Previously, vcpus were allocated through the kmem_cache_zalloc() API,
which requires the underlying physical memory to be contiguous.
Because the x86 vcpu struct, struct vcpu_vmx, is relatively large
(e.g., currently 47680 bytes on my setup), it can become hard to find
contiguous memory.

At the same time, the comments in the code indicate that the primary
reason for using the kmem_cache_zalloc() API is to align the memory
rather than to provide physical contiguity.

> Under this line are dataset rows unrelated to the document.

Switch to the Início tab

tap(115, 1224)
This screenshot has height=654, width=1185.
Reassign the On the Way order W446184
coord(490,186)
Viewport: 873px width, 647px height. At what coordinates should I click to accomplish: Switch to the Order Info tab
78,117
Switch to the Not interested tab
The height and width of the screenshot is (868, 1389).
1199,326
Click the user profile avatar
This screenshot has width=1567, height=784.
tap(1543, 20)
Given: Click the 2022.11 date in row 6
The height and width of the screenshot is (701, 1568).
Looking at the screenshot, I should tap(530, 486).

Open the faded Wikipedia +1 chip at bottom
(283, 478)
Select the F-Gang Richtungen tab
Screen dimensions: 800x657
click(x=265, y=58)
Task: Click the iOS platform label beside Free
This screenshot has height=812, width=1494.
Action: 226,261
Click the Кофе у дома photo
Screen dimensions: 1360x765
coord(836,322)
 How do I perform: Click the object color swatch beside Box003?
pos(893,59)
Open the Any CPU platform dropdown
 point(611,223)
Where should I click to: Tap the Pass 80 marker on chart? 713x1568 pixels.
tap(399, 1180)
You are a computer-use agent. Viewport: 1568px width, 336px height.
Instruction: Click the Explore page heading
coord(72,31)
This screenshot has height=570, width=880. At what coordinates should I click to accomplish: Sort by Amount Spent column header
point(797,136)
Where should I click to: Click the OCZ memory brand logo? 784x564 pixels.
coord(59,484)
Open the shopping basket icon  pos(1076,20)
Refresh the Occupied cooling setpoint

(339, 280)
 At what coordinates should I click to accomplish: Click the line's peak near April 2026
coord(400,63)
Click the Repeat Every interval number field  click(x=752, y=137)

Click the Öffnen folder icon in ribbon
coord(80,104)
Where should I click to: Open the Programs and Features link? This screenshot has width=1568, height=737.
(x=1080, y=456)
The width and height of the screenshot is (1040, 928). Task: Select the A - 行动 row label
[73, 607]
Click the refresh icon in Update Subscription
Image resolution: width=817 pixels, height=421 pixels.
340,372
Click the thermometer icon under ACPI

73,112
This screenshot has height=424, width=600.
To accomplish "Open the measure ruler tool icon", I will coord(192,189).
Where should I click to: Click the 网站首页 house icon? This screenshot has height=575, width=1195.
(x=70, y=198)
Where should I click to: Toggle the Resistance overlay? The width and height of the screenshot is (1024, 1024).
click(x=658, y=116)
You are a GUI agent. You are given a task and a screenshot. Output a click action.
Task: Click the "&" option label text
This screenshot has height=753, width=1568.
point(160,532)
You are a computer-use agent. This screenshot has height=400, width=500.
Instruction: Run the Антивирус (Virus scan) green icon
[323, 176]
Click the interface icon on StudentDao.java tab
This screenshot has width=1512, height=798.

Thus, this patch updates the vcpu allocation logic for vmx to use the
vmalloc() API.

Signed-off-by: Marc Orr <marcorr@google.com>
---
 arch/x86/kvm/vmx.c  | 37 ++++++++++++++++++++++++++++++-------
 virt/kvm/kvm_main.c | 28 ++++++++++++++++------------
 2 files changed, 46 insertions(+), 19 deletions(-)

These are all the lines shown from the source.